The kind folks at SLA IT Bulletin Digital Focus have given me permission to reprint the interview they did with me last summer here at TTW as part of my digital portfolio. I really appreciate it.

Interview with Michael Stephens – Assistant Professor, Graduate School of Library and Information Science, Dominican University

For those who may be unfamiliar with you or your work, could you provide a professional description of yourself?

I’ve worked in libraries and LIS education for 18 years. My public library career spanned 15 years, and included positions in Audio Visual, Reference,  and Networked Resources. Throughout that time I was using technology and teaching staff and our public to do the same. I saw the advent of our public library’s first Internet connection and jam-packed lecture-style “What is the Internet?” sessions all the way through launching the SJCPL blog in 2003. The opportunity to teach as an adjunct in the Indiana University SLIS program also put me on the path toward the PhD: in 2004, I was awarded an IMLS-funded fellowship to the doctoral program at the University of North Texas’ Interdisciplinary Information Science program. I joined the Dominican GSLIS faculty in the Fall of 2006a and just completed my second year of full time teaching. I love it! 

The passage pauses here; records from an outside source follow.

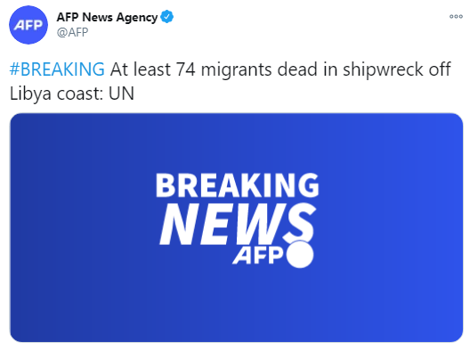This screenshot has height=350, width=470.
Task: Open the AFP round profile avatar
Action: (28, 25)
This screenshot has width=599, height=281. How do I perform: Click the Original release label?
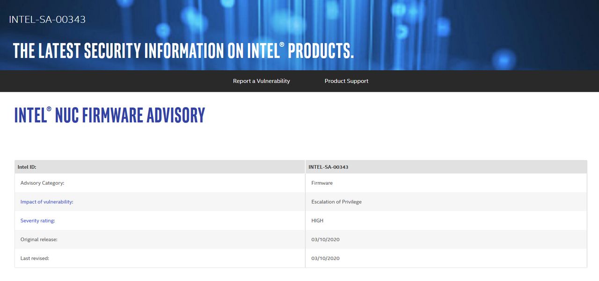(39, 239)
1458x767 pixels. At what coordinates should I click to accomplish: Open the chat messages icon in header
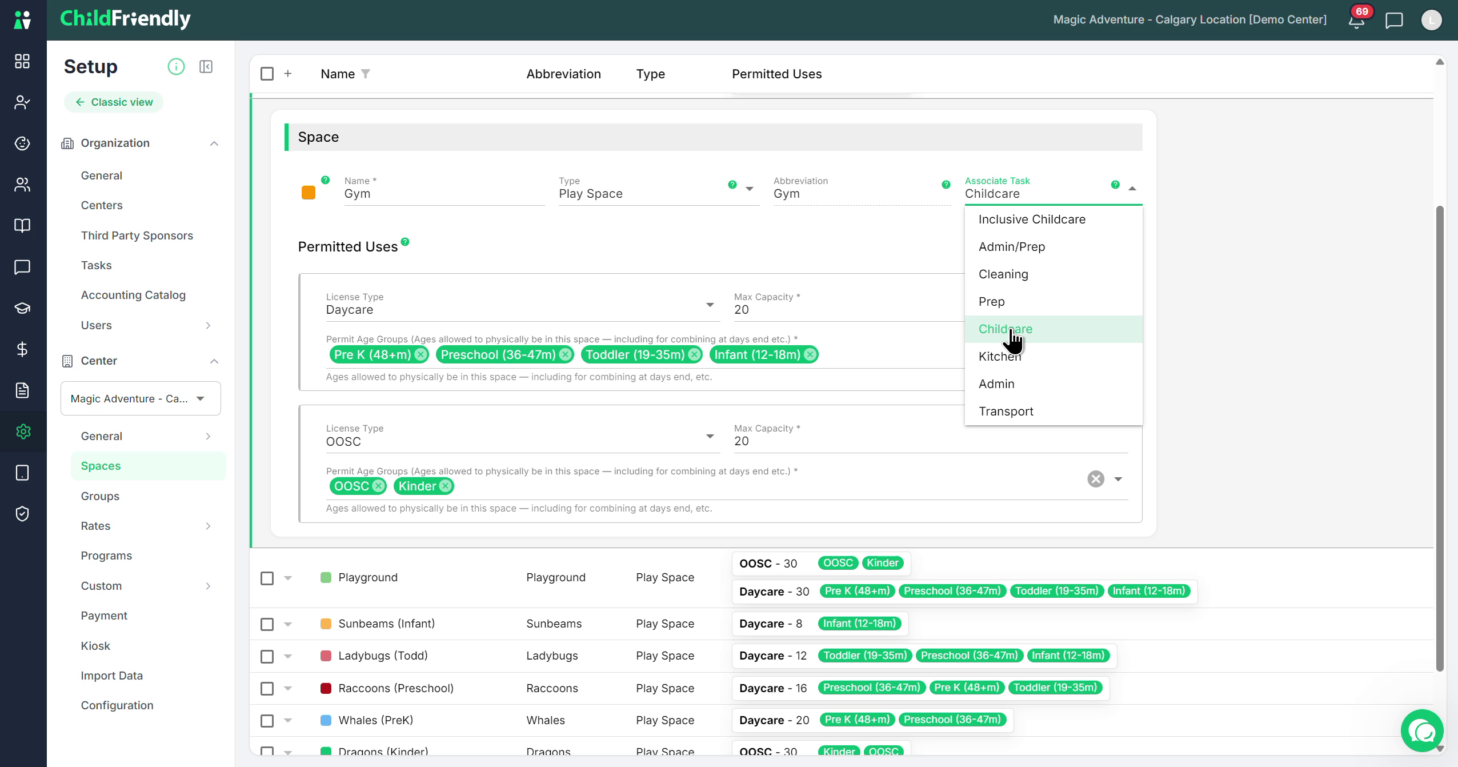[x=1394, y=21]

Running parallel to the professional timeline above is the fact I started my blog Tame the Web on    April 1, 2003. Since then, my blogging life has grown as well. TTW just turned 5 and I’ve been blogging for ALA TechSource since 2005. I also found my way to Flickr, my favorite social site of all, and to LastFM, Facebook, and YouTube. I still use Flickr the most and enjoy the engagement with others in the professions as well as others who share my interests outside of libraries.

I also do a lot of speaking around the US and internationally. It does my heart good to get to present some of my thinking to others and hopefully inspire them. I usually end my talks with something like: “Go forth! Make libraries better!”

I did seven presentations in five Australian cities this spring, sponsored by the library consortium there. It was truly life-changing to travel that far and get to interact with library folk. I learned a lot and also realized we all face many of the same challenges, no matter where we are.

As someone who is involved in library education, how are you helping to develop the next generation of librarians?  What do you believe the future of library education will look like?

One thing that brought me to Dominican was the emphasis on truth and service in the university’s mission and philosophy. I think it fits well with my personal philosophy of teaching. Preparing new graduates to deal with constant change, use emerging technologies to further the mission of their institutions, and meet the needs of library users while never losing sight of our foundational values and principles is very important to me as an LIS educator.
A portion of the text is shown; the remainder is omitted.